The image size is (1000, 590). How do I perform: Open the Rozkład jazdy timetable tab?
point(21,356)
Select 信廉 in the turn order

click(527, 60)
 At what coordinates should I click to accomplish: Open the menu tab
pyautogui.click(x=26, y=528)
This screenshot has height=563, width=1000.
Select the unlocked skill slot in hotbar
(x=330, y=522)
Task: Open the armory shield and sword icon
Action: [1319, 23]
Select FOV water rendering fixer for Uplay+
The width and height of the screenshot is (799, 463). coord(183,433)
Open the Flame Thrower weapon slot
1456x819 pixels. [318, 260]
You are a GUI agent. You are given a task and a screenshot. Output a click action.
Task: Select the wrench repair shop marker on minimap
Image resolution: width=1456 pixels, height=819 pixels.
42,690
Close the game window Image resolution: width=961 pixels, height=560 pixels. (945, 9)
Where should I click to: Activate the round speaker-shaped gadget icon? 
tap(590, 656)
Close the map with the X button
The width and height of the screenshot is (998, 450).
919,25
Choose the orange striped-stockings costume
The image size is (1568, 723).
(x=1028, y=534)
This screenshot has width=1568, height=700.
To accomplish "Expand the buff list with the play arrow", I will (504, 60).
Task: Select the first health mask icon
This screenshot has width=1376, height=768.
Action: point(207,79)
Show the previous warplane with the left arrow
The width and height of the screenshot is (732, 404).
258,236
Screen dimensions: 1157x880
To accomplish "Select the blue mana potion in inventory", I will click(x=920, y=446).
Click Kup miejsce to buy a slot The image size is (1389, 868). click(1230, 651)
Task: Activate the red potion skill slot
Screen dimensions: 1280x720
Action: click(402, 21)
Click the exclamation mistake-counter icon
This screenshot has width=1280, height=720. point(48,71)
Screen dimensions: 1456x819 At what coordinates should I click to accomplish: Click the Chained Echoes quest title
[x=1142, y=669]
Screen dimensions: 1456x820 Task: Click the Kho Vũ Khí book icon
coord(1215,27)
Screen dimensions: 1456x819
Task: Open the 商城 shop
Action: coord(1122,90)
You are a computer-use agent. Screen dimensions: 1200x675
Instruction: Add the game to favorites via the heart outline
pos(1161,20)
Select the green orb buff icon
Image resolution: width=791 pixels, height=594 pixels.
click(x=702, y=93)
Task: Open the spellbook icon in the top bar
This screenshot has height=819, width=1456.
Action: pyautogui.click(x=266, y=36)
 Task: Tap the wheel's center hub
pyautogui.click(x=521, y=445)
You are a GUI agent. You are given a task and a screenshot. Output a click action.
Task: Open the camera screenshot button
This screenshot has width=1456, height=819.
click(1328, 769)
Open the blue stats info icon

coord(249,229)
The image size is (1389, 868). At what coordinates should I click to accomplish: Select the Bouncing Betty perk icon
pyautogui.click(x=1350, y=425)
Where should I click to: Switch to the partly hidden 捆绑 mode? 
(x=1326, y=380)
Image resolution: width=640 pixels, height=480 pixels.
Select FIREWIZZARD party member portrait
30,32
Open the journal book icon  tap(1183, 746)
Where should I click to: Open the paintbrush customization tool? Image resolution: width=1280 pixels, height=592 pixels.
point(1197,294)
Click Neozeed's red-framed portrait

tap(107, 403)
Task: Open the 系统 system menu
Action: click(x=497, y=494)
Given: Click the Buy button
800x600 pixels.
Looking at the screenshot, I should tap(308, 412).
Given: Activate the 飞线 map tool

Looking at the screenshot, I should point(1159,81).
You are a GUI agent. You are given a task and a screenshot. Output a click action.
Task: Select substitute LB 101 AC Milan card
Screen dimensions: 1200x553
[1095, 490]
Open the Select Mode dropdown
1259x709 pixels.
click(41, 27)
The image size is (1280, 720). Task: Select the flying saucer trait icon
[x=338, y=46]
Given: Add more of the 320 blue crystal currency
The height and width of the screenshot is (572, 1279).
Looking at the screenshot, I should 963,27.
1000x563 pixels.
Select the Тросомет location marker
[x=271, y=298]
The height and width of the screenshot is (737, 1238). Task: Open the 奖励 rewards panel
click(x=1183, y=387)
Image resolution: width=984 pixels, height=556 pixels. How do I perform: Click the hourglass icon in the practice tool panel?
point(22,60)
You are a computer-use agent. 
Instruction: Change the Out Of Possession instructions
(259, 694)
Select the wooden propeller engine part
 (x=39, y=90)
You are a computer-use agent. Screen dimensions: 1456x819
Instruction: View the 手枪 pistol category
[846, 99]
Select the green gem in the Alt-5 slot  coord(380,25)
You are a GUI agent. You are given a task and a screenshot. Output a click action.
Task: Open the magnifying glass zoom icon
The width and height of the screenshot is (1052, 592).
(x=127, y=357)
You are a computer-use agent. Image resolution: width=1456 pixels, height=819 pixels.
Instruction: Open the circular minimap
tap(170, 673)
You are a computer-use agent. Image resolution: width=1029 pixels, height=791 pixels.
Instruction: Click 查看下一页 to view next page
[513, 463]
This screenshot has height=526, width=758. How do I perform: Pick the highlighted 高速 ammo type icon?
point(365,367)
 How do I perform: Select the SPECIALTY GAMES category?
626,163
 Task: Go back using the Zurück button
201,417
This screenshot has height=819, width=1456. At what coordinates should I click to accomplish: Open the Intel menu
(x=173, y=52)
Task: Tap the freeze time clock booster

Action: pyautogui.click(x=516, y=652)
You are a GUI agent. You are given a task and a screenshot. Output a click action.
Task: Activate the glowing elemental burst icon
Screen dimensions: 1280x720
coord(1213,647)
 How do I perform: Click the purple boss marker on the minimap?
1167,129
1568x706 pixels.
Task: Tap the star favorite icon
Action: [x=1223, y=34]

══════

Stated problem ▸ Reproduce the listing above verbatim, from beginning to end.

Response below ▸
The image size is (1000, 590). How do I perform: Open the Rozkład jazdy timetable tab?
point(21,356)
Select 信廉 in the turn order

click(527, 60)
 At what coordinates should I click to accomplish: Open the menu tab
pyautogui.click(x=26, y=528)
This screenshot has height=563, width=1000.
Select the unlocked skill slot in hotbar
(x=330, y=522)
Task: Open the armory shield and sword icon
Action: [1319, 23]
Select FOV water rendering fixer for Uplay+
The width and height of the screenshot is (799, 463). coord(183,433)
Open the Flame Thrower weapon slot
1456x819 pixels. [318, 260]
You are a GUI agent. You are given a task and a screenshot. Output a click action.
Task: Select the wrench repair shop marker on minimap
Image resolution: width=1456 pixels, height=819 pixels.
42,690
Close the game window Image resolution: width=961 pixels, height=560 pixels. (945, 9)
Where should I click to: Activate the round speaker-shaped gadget icon? 
tap(590, 656)
Close the map with the X button
The width and height of the screenshot is (998, 450).
919,25
Choose the orange striped-stockings costume
The image size is (1568, 723).
(x=1028, y=534)
This screenshot has width=1568, height=700.
To accomplish "Expand the buff list with the play arrow", I will (504, 60).
Task: Select the first health mask icon
This screenshot has width=1376, height=768.
Action: point(207,79)
Show the previous warplane with the left arrow
The width and height of the screenshot is (732, 404).
258,236
Screen dimensions: 1157x880
To accomplish "Select the blue mana potion in inventory", I will click(x=920, y=446).
Click Kup miejsce to buy a slot The image size is (1389, 868). click(1230, 651)
Task: Activate the red potion skill slot
Screen dimensions: 1280x720
Action: click(402, 21)
Click the exclamation mistake-counter icon
This screenshot has width=1280, height=720. point(48,71)
Screen dimensions: 1456x819 At what coordinates should I click to accomplish: Click the Chained Echoes quest title
[x=1142, y=669]
Screen dimensions: 1456x820 Task: Click the Kho Vũ Khí book icon
coord(1215,27)
Screen dimensions: 1456x819
Task: Open the 商城 shop
Action: coord(1122,90)
You are a computer-use agent. Screen dimensions: 1200x675
Instruction: Add the game to favorites via the heart outline
pos(1161,20)
Select the green orb buff icon
Image resolution: width=791 pixels, height=594 pixels.
click(x=702, y=93)
Task: Open the spellbook icon in the top bar
This screenshot has height=819, width=1456.
Action: pyautogui.click(x=266, y=36)
 Task: Tap the wheel's center hub
pyautogui.click(x=521, y=445)
You are a GUI agent. You are given a task and a screenshot. Output a click action.
Task: Open the camera screenshot button
This screenshot has width=1456, height=819.
click(1328, 769)
Open the blue stats info icon

coord(249,229)
The image size is (1389, 868). At what coordinates should I click to accomplish: Select the Bouncing Betty perk icon
pyautogui.click(x=1350, y=425)
Where should I click to: Switch to the partly hidden 捆绑 mode? 
(x=1326, y=380)
Image resolution: width=640 pixels, height=480 pixels.
Select FIREWIZZARD party member portrait
30,32
Open the journal book icon  tap(1183, 746)
Where should I click to: Open the paintbrush customization tool? Image resolution: width=1280 pixels, height=592 pixels.
point(1197,294)
Click Neozeed's red-framed portrait

tap(107, 403)
Task: Open the 系统 system menu
Action: click(x=497, y=494)
Given: Click the Buy button
800x600 pixels.
Looking at the screenshot, I should tap(308, 412).
Given: Activate the 飞线 map tool

Looking at the screenshot, I should point(1159,81).
You are a GUI agent. You are given a task and a screenshot. Output a click action.
Task: Select substitute LB 101 AC Milan card
Screen dimensions: 1200x553
[1095, 490]
Open the Select Mode dropdown
1259x709 pixels.
click(41, 27)
The image size is (1280, 720). Task: Select the flying saucer trait icon
[x=338, y=46]
Given: Add more of the 320 blue crystal currency
The height and width of the screenshot is (572, 1279).
Looking at the screenshot, I should 963,27.
1000x563 pixels.
Select the Тросомет location marker
[x=271, y=298]
The height and width of the screenshot is (737, 1238). Task: Open the 奖励 rewards panel
click(x=1183, y=387)
Image resolution: width=984 pixels, height=556 pixels. How do I perform: Click the hourglass icon in the practice tool panel?
point(22,60)
You are a computer-use agent. 
Instruction: Change the Out Of Possession instructions
(259, 694)
Select the wooden propeller engine part
 (x=39, y=90)
You are a computer-use agent. Screen dimensions: 1456x819
Instruction: View the 手枪 pistol category
[846, 99]
Select the green gem in the Alt-5 slot  coord(380,25)
You are a GUI agent. You are given a task and a screenshot. Output a click action.
Task: Open the magnifying glass zoom icon
The width and height of the screenshot is (1052, 592).
(x=127, y=357)
You are a computer-use agent. Image resolution: width=1456 pixels, height=819 pixels.
Instruction: Open the circular minimap
tap(170, 673)
You are a computer-use agent. Image resolution: width=1029 pixels, height=791 pixels.
Instruction: Click 查看下一页 to view next page
[513, 463]
This screenshot has height=526, width=758. How do I perform: Pick the highlighted 高速 ammo type icon?
point(365,367)
 How do I perform: Select the SPECIALTY GAMES category?
626,163
 Task: Go back using the Zurück button
201,417
This screenshot has height=819, width=1456. At what coordinates should I click to accomplish: Open the Intel menu
(x=173, y=52)
Task: Tap the freeze time clock booster

Action: pyautogui.click(x=516, y=652)
You are a GUI agent. You are given a task and a screenshot. Output a click action.
Task: Activate the glowing elemental burst icon
Screen dimensions: 1280x720
coord(1213,647)
 How do I perform: Click the purple boss marker on the minimap?
1167,129
1568x706 pixels.
Task: Tap the star favorite icon
Action: [x=1223, y=34]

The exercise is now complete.